**Exercise details**
The records are to be copied from the line that contains "Screen dimensions: 674x338" through their last line, word for word, with every picture left out.

Records excerpted from a collection:
• • • •

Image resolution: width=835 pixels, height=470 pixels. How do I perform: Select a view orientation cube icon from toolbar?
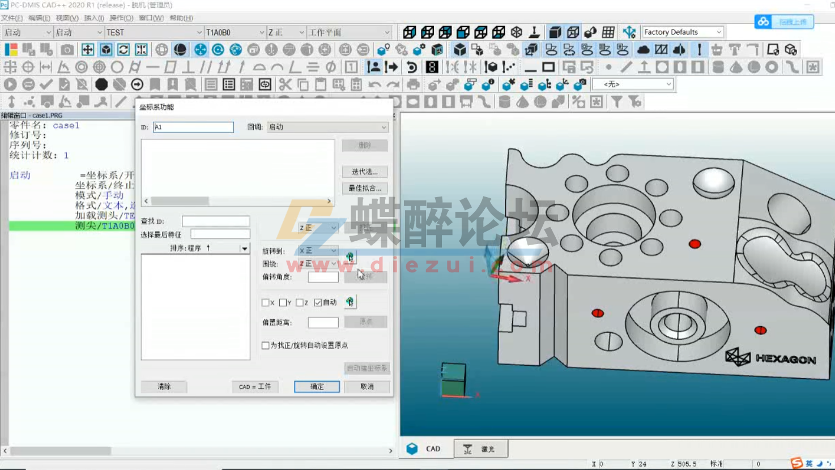click(410, 32)
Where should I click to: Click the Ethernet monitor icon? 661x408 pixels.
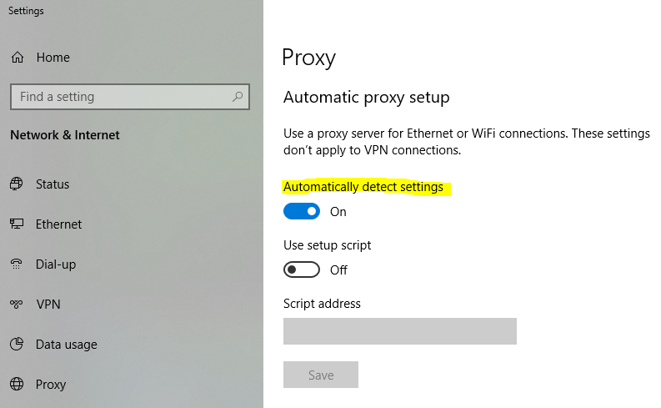tap(17, 224)
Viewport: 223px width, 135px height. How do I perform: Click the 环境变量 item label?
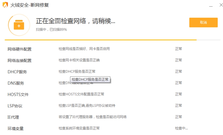click(x=15, y=129)
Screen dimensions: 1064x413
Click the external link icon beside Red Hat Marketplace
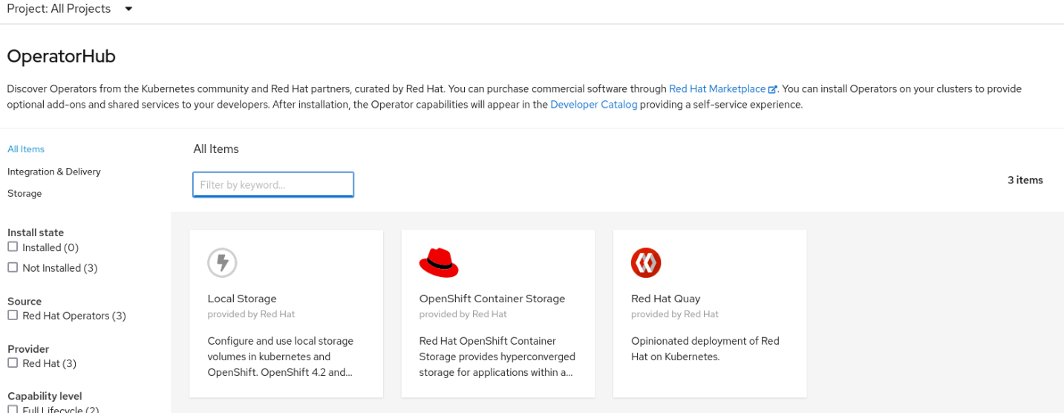tap(772, 89)
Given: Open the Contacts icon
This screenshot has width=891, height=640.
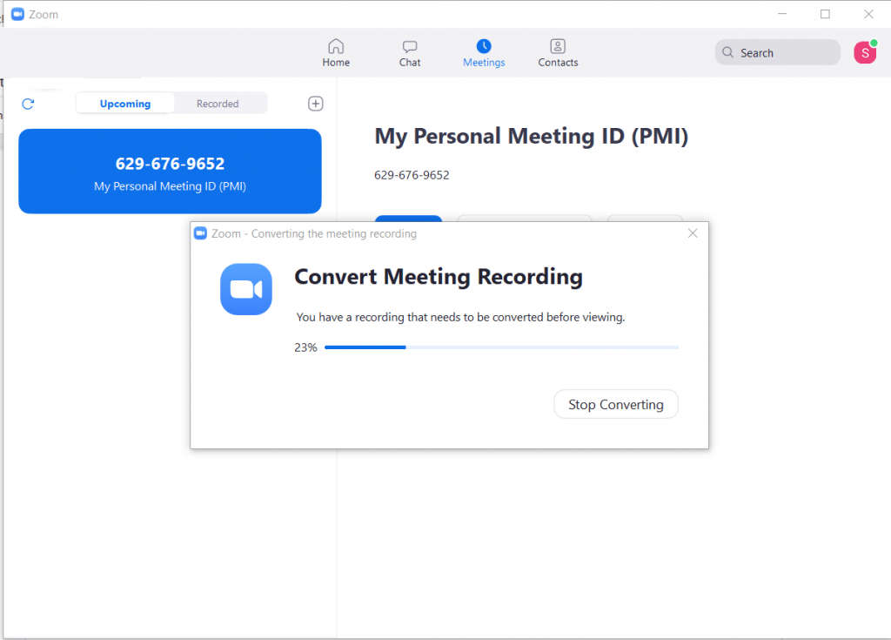Looking at the screenshot, I should click(x=558, y=46).
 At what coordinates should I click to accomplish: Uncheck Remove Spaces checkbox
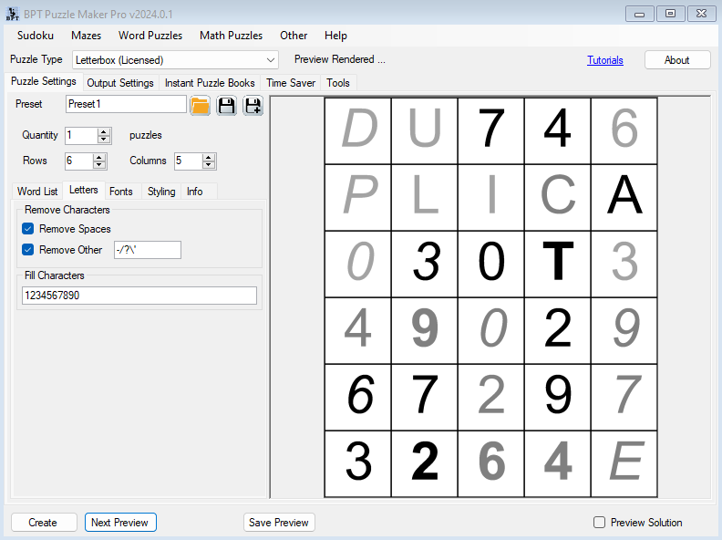tap(27, 229)
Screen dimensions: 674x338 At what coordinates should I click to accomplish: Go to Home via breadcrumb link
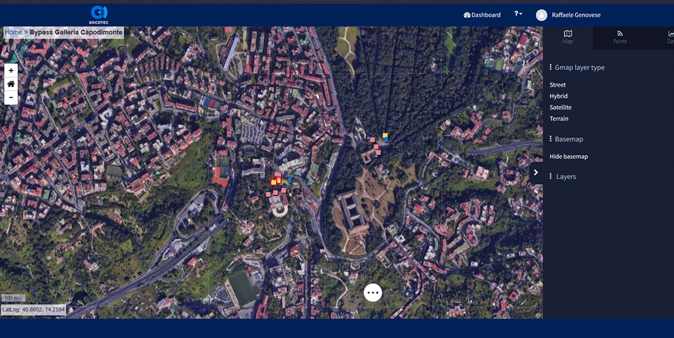[x=13, y=32]
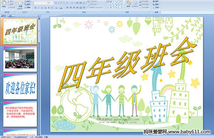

• • • •

**Response below**
Screen dimensions: 674x338 At what coordinates should I click to accomplish: Go to Home via breadcrumb link
[x=13, y=32]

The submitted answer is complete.